I can't see a totally iteration free solution (by "iteration free" I mean, "without explicit iterations in python". Of course, any solution would have iterations anyway. But some may have iterations made under the hood, by the internal code of pandas or numpy, which are way faster).
But you could at least try to iterate over account numbers rather than rows (there are certainly less account numbers than rows. Otherwise you wouldn't need those computation any way).
For example, you could compute the threshold of "abnormal" average like this
for no in data.ACCOUNTNO.unique():
f=data.ACCOUNTNO==no # True/False series of rows matching this account
cs=data[f].average.cumsum() # Cumulative sum of 'average' column for this account
num=f.cumsum() # Numerotation of rows for this account
data.loc[f, 'lastavr']=cs/num
After that, column 'lastavr' contains what your variable lastaverage would worth in your code. Well, not exactly: your variable doesn't count current row, while mine does. We could have computed (cs-data.average)/(num-1)
instead of cs/num
to have it your way. But what for? The only thing you do with this is compare to current df.average. And data.average>(cs-data.average)/(num-1)
iff data.average>cs/num
. So it is simpler that way, and it avoids special case for 1st row
Then, once you have that new column (you could also just use a series, without adding it as a column. A little bit like I did for cs
and num
which are not columns of data
), it is simply a matter of
pb = (data.average<data.lastavr) & (data.LASTREAD>0)

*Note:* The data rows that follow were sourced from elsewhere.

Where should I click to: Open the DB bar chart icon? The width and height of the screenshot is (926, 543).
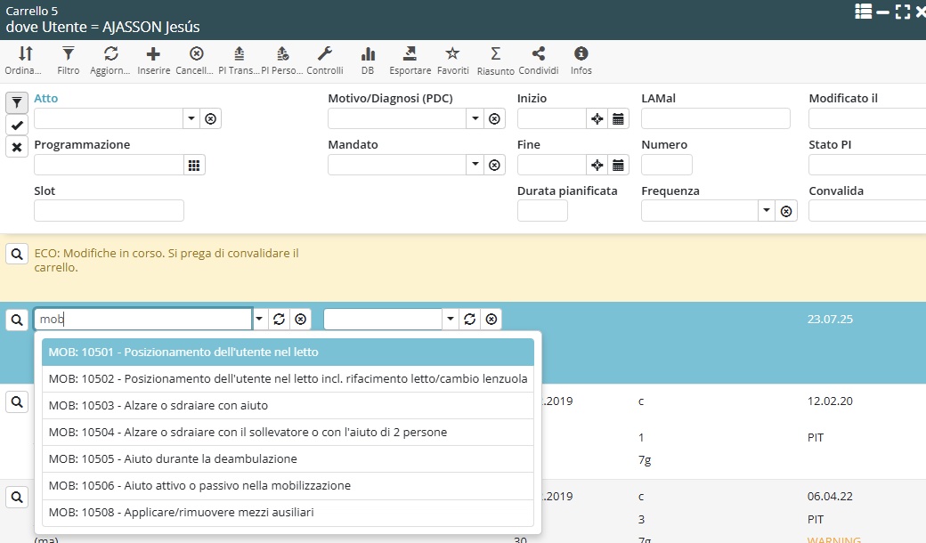(x=367, y=54)
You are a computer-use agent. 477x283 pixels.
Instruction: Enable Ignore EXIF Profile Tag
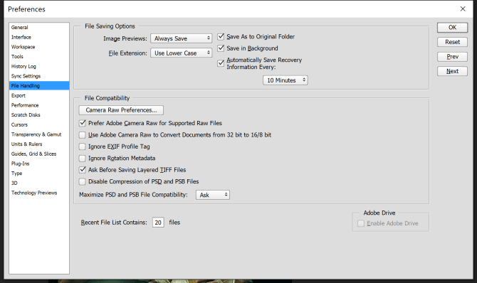(x=82, y=146)
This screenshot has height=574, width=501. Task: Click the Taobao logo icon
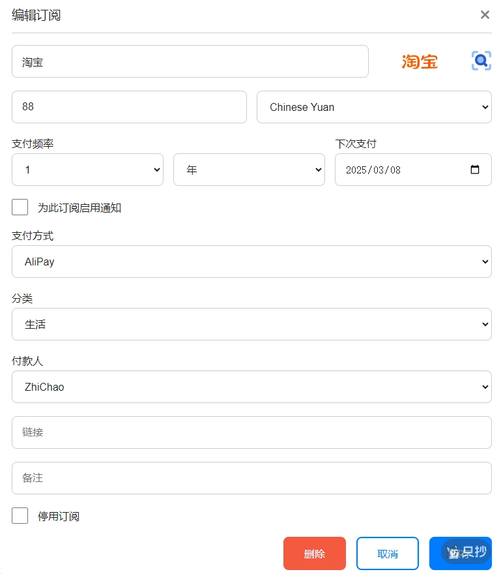click(419, 60)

data.loc[pb,'label']='abnormal'
data.loc[pb,'problem']='error'
Note that the fact that I don't have a way to avoid the iteration over ACCOUNTNO, doesn't mean that there isn't one. In fact, I am pretty sure that with lookup
or some combination of join/merge/groupby
there could be one. But it probably doesn't matter much, because you have probably way less ACCOUNTNO than you have rows. So my remaining loop is probably negligible.